Data records
________________

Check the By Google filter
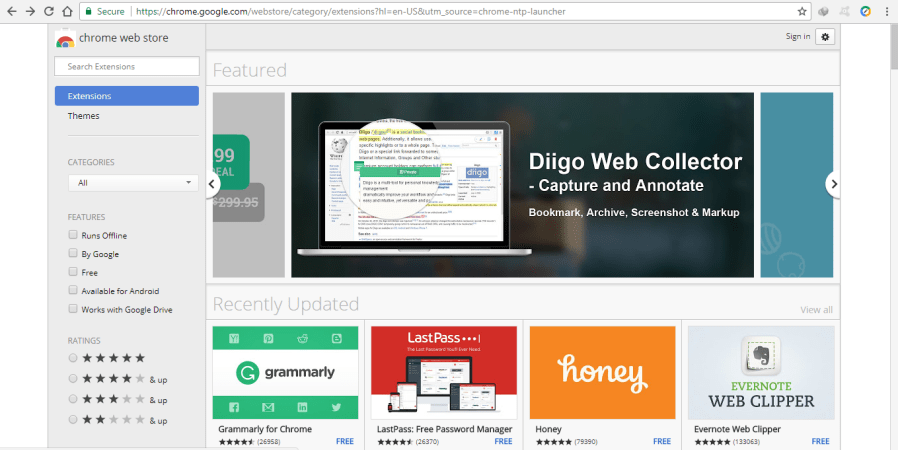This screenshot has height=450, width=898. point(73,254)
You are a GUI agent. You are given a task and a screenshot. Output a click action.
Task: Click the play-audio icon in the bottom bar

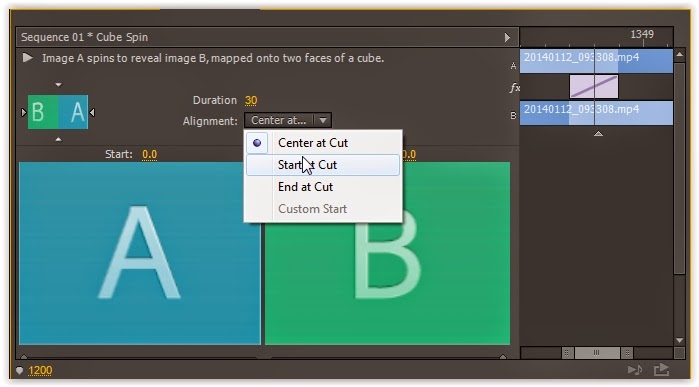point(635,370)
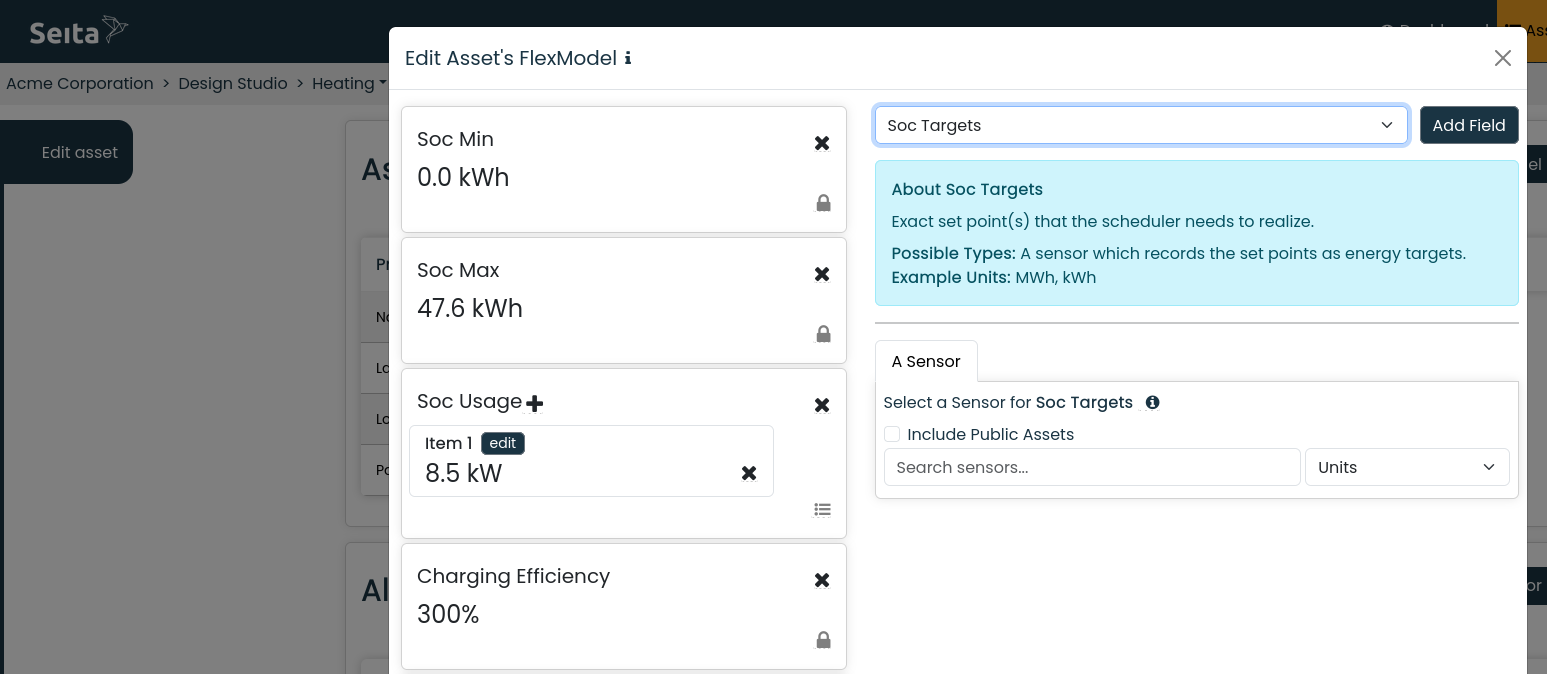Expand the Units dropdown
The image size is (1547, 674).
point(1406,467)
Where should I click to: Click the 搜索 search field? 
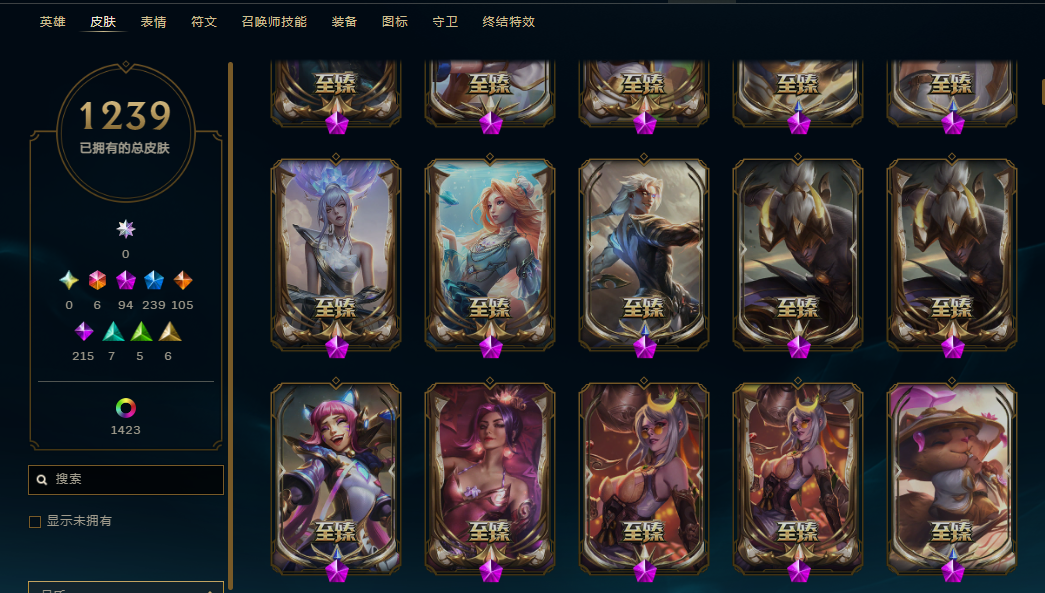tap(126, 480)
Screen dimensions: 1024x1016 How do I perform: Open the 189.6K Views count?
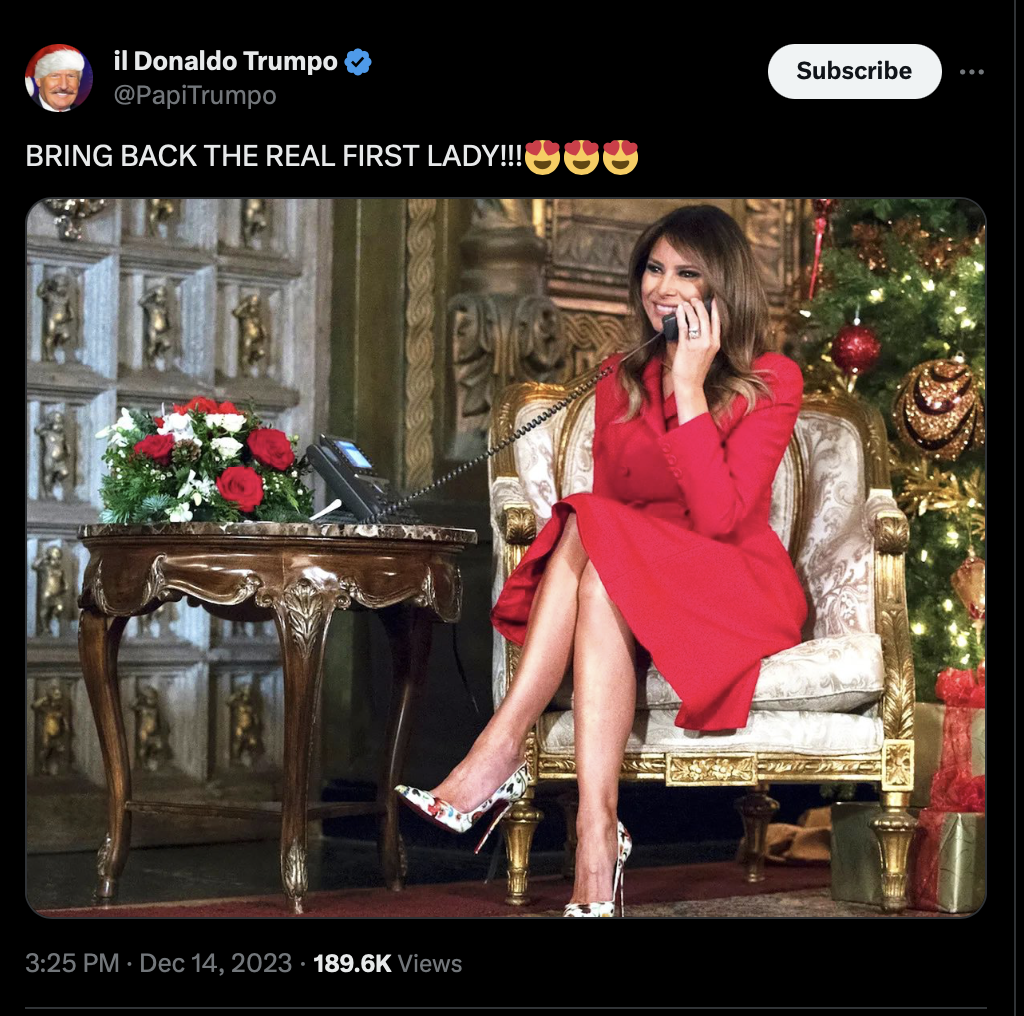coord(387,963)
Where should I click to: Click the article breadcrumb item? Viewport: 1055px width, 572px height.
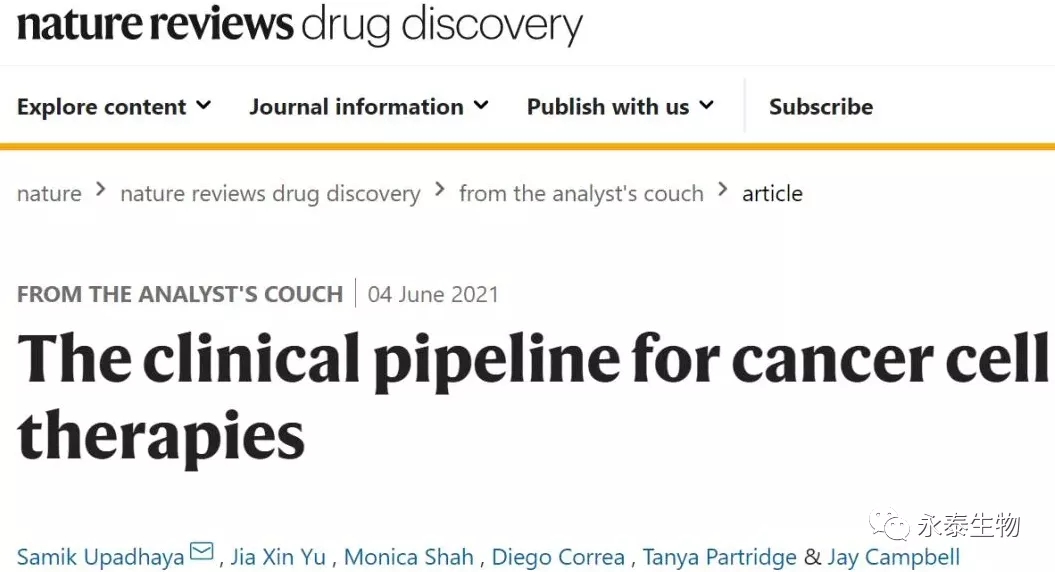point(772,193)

________________

Print the records above exactly as they stand, but leave out the pictures.

Check the By Google filter
This screenshot has height=450, width=898. point(73,254)
You are a GUI agent. You are given a task and a screenshot. Output a click action.
Task: Click the play-audio icon in the bottom bar

point(635,370)
Expand the Units dropdown
The image size is (1547, 674).
point(1406,467)
Where should I click to: Click the 搜索 search field? 
tap(126, 480)
Screen dimensions: 1024x1016 How do I perform: Open the 189.6K Views count?
coord(387,963)
Where should I click to: Click the article breadcrumb item? Viewport: 1055px width, 572px height.
point(772,193)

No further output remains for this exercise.